I wonder what reason he would give to justify this change? I read, “God was in Christ reconciling the kosmos to himself” – which is a bit different than saying He merely restored humanity to the possibility of reconciliation.
I’ve gotta run right now, but I’d like to comment further if I have time later. There were also some parts of the article that I thought were very good.
p.s. I left a comment for him on his site to let him know we’re discussing his article here.
Thanks for leaving the alert-comment there, Sonia. I would have done the same thing at Bro. Punt’s site, but I couldn’t figure out where best to do so. (Anyone else who wants to try figuring out how best to alert him of discussion here, can follow Sonia’s link above, and thence to Bro. Punt’s site.)
I’ll probably have comments on the article, too, later, although I’ll try not to double-up on what Sonia said.
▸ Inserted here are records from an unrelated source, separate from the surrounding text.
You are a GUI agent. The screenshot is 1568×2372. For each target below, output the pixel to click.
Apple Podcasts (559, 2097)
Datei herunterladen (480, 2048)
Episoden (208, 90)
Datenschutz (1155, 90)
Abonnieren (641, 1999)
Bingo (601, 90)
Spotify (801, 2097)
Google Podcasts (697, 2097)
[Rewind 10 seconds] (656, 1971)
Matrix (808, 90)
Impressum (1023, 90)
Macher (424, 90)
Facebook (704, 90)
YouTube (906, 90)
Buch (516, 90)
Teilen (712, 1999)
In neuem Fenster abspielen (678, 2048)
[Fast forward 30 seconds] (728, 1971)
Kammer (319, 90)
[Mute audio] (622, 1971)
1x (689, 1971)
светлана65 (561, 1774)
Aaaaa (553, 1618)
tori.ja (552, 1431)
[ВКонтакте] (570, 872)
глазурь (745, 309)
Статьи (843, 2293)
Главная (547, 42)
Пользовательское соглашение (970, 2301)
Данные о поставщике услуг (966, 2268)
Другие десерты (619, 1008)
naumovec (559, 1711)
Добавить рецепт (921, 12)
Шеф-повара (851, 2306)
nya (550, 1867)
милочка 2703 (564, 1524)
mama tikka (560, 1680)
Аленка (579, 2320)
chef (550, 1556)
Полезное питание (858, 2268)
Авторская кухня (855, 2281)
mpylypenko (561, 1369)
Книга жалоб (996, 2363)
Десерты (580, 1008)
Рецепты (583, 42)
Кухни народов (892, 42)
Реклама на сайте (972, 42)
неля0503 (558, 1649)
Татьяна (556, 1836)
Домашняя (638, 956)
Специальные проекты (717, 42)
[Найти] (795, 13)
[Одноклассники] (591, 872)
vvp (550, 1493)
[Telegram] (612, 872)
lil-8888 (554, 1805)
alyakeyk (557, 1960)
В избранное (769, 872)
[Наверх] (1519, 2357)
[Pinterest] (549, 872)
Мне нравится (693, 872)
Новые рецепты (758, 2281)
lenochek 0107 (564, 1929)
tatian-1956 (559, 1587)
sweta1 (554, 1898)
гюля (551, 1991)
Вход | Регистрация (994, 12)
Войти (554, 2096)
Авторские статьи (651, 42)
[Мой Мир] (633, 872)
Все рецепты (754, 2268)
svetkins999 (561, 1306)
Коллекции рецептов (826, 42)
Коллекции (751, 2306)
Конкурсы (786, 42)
Problem I see in that article is his definition of the term ‘universalists’ as “holding to the salvation of all regardless of any positive response to the gospel”. Of course, in EU we don’t hold that position. Contrary, there MUST be a positive response to the gospel, or we cannot be saved. It’s just a matter of when.
While I like his general impression about a the Gospel being universal in scope, that is, " The gospel is about the world and not just individuals. It is about the restoration of all creation and not simply the restoration of human hearts. It is about reconciliation and uniting of all nations and not simply reconciliation between individuals and God", I find it rather hypocritical on down the page when he says in one of his ‘essentials’ (point b), "The question of eternal salvation and judgment is not for speculation about the fate of other people; it is an infinitely serious practical question addressed to me. Which appears to be a matter of the individual, something he just spend a great deal of time NOT emphasizing.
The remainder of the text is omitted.